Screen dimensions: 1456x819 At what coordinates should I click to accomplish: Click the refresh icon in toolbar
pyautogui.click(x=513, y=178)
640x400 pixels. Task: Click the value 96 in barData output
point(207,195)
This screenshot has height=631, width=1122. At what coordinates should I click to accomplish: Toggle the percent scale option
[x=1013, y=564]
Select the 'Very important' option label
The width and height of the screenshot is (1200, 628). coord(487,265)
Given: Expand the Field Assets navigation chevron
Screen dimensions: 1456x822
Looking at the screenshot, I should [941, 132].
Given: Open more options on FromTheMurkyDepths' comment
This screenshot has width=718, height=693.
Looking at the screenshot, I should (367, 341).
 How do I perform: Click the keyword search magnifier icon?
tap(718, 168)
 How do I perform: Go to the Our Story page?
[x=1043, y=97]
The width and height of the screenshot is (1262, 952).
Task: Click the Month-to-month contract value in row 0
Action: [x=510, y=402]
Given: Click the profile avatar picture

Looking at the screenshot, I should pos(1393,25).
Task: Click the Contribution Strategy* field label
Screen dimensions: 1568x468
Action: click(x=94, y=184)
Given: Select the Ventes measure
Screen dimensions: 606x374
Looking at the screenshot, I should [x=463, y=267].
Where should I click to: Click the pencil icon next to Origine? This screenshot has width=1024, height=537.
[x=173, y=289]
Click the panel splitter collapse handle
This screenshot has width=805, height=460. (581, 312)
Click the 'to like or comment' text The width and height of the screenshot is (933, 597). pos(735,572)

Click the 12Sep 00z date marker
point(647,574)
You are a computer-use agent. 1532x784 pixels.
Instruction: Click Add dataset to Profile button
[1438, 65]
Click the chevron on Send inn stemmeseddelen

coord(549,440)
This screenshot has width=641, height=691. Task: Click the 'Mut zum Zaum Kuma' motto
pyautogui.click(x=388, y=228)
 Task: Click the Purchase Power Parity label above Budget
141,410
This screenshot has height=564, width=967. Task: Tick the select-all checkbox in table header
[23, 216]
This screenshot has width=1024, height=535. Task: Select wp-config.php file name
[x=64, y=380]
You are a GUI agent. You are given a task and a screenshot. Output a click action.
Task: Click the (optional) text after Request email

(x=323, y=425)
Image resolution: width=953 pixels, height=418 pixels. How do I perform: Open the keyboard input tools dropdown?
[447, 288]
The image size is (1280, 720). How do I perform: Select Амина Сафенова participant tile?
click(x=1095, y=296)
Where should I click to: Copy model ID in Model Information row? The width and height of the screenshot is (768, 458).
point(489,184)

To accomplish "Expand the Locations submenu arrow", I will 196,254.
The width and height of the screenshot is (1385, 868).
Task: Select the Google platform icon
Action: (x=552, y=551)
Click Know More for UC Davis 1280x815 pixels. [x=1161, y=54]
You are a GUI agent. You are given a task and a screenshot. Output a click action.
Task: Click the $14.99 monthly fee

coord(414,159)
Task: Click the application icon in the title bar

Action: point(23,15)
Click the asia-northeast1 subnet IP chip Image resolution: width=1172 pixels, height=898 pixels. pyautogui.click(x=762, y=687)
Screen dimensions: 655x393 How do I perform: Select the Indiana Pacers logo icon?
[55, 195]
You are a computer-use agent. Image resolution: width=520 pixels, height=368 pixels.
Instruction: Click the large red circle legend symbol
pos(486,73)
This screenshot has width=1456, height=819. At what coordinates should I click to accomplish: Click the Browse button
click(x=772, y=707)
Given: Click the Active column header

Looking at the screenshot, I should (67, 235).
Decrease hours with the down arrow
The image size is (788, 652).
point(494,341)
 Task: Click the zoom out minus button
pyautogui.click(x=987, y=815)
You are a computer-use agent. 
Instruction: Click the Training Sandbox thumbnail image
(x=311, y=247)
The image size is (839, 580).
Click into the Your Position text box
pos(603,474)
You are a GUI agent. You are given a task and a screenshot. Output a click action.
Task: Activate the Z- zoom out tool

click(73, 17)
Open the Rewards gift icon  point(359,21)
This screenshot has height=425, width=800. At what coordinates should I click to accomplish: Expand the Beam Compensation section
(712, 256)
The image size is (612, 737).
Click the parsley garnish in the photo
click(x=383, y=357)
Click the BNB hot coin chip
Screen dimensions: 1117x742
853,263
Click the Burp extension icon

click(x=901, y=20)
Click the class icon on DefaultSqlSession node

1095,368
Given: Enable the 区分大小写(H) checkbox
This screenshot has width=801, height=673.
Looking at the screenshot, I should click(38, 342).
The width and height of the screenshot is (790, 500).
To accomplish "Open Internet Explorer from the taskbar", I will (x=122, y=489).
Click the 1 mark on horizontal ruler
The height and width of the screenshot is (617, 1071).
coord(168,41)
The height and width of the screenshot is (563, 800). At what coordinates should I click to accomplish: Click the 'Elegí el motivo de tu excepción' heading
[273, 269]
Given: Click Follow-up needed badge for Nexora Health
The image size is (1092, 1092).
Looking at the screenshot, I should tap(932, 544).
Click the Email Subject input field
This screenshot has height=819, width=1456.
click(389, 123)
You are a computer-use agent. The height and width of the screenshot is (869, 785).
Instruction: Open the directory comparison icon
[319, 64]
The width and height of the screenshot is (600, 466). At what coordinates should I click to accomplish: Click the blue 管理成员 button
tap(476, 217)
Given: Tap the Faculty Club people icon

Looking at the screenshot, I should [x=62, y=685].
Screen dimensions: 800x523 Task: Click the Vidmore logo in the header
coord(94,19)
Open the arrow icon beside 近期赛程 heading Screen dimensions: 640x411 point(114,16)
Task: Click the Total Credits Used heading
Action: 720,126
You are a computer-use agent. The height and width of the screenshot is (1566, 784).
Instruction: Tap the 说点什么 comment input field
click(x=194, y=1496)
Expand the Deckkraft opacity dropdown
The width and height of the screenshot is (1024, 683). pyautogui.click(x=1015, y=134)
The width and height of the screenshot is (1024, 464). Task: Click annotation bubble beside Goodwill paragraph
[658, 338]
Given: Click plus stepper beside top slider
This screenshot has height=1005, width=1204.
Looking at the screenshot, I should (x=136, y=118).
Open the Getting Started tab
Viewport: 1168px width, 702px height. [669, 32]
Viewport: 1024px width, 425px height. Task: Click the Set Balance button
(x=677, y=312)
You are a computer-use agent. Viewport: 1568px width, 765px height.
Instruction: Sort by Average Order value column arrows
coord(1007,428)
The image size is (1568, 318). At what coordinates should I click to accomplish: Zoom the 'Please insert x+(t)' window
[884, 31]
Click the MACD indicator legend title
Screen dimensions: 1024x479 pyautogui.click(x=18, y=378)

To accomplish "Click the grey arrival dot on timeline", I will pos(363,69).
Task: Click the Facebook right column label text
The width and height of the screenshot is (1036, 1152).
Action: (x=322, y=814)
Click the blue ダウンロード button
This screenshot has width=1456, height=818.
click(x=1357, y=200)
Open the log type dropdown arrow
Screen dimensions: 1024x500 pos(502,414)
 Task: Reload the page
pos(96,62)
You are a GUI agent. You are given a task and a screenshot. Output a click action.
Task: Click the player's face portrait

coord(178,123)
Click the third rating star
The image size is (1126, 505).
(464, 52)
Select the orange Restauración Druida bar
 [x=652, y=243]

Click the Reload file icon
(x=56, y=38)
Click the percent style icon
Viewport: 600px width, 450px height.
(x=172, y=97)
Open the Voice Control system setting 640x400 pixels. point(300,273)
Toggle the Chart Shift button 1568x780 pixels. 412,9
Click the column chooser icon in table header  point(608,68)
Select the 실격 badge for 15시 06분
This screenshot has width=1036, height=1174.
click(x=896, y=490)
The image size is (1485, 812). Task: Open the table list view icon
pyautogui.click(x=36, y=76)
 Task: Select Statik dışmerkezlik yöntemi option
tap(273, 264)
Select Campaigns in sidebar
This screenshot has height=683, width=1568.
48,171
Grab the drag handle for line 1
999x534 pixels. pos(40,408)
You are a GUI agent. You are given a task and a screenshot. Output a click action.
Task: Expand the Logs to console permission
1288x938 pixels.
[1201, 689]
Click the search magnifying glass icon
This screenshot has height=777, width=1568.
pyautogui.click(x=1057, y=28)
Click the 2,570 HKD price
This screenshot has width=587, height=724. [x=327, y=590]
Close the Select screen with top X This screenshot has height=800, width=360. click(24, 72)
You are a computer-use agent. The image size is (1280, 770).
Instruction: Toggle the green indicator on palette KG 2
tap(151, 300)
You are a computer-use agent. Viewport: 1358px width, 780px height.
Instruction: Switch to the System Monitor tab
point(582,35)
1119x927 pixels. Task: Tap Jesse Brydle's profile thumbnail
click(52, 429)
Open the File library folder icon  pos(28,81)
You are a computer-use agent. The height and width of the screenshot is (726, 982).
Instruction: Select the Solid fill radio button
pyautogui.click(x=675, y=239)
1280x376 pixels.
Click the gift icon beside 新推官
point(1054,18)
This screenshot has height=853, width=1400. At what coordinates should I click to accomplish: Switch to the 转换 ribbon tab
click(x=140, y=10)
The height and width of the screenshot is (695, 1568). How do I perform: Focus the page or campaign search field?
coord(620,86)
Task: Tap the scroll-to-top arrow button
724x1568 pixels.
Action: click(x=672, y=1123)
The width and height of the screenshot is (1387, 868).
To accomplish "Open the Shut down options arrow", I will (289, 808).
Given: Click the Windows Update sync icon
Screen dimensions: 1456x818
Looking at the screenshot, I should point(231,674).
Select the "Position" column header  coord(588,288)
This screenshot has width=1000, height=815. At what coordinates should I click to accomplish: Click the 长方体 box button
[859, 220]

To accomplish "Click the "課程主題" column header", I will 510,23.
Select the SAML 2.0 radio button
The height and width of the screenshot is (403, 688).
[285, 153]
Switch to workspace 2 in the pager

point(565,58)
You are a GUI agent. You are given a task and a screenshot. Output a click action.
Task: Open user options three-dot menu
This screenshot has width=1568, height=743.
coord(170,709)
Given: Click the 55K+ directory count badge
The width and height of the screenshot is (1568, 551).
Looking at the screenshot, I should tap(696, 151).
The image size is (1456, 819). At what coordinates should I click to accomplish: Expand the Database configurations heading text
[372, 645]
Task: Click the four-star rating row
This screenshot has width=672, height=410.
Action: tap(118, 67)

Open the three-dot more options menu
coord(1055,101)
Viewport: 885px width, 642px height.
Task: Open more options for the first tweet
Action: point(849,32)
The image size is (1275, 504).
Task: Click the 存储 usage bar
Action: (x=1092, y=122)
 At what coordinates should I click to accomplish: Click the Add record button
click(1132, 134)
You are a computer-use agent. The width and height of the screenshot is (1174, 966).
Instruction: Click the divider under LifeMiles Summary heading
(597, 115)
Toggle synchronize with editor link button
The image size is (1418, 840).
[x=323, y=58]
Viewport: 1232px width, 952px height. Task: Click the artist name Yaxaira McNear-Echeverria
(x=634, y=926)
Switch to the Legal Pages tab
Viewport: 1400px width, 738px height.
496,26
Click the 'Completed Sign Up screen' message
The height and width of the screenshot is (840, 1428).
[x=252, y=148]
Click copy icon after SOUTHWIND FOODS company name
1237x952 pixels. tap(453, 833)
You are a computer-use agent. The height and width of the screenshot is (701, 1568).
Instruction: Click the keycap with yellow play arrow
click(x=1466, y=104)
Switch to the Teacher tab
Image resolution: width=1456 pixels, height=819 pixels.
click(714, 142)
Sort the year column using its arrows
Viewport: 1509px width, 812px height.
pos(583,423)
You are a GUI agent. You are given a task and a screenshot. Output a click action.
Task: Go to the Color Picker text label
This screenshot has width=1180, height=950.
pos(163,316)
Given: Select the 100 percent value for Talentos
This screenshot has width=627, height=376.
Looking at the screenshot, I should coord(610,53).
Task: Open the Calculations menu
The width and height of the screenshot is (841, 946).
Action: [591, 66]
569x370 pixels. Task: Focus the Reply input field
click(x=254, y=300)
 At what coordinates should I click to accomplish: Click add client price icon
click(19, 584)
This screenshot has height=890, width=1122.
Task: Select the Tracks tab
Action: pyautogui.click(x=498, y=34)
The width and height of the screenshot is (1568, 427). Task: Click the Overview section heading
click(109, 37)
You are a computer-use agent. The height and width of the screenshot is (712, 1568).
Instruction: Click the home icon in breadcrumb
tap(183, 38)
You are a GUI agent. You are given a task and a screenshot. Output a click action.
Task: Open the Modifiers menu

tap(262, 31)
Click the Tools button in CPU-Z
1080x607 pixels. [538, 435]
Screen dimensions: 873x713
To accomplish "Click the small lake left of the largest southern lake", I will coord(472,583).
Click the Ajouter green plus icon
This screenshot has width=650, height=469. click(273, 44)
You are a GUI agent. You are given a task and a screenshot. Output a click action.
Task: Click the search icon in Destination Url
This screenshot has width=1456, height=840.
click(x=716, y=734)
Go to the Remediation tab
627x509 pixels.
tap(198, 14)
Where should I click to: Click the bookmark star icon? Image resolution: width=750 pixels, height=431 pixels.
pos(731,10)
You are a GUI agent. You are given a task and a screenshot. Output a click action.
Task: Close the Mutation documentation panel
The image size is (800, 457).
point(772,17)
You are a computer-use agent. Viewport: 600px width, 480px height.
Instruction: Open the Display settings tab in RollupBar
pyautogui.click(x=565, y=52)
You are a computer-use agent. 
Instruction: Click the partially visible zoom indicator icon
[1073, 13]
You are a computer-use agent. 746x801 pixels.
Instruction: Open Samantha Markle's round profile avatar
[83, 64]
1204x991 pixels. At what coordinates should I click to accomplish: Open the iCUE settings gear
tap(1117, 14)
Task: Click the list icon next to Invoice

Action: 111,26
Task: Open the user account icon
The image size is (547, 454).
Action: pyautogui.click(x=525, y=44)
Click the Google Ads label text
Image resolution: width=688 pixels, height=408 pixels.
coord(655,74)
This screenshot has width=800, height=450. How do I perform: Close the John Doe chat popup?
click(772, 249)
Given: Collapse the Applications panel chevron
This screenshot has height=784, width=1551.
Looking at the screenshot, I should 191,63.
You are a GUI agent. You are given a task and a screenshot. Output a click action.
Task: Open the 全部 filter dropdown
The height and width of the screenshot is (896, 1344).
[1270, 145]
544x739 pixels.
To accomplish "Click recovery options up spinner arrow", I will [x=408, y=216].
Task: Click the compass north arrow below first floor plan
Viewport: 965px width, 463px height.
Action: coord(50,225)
....
Your task
Reproduce the entries starting at the line containing "Given: Collapse the" and ending at the line containing "will [x=408, y=216].", replacing "dropdown" with "menu" and leaving everything else unchanged.

Exercise output
Given: Collapse the Applications panel chevron
This screenshot has height=784, width=1551.
Looking at the screenshot, I should 191,63.
You are a GUI agent. You are given a task and a screenshot. Output a click action.
Task: Open the 全部 filter menu
The height and width of the screenshot is (896, 1344).
[1270, 145]
544x739 pixels.
To accomplish "Click recovery options up spinner arrow", I will [x=408, y=216].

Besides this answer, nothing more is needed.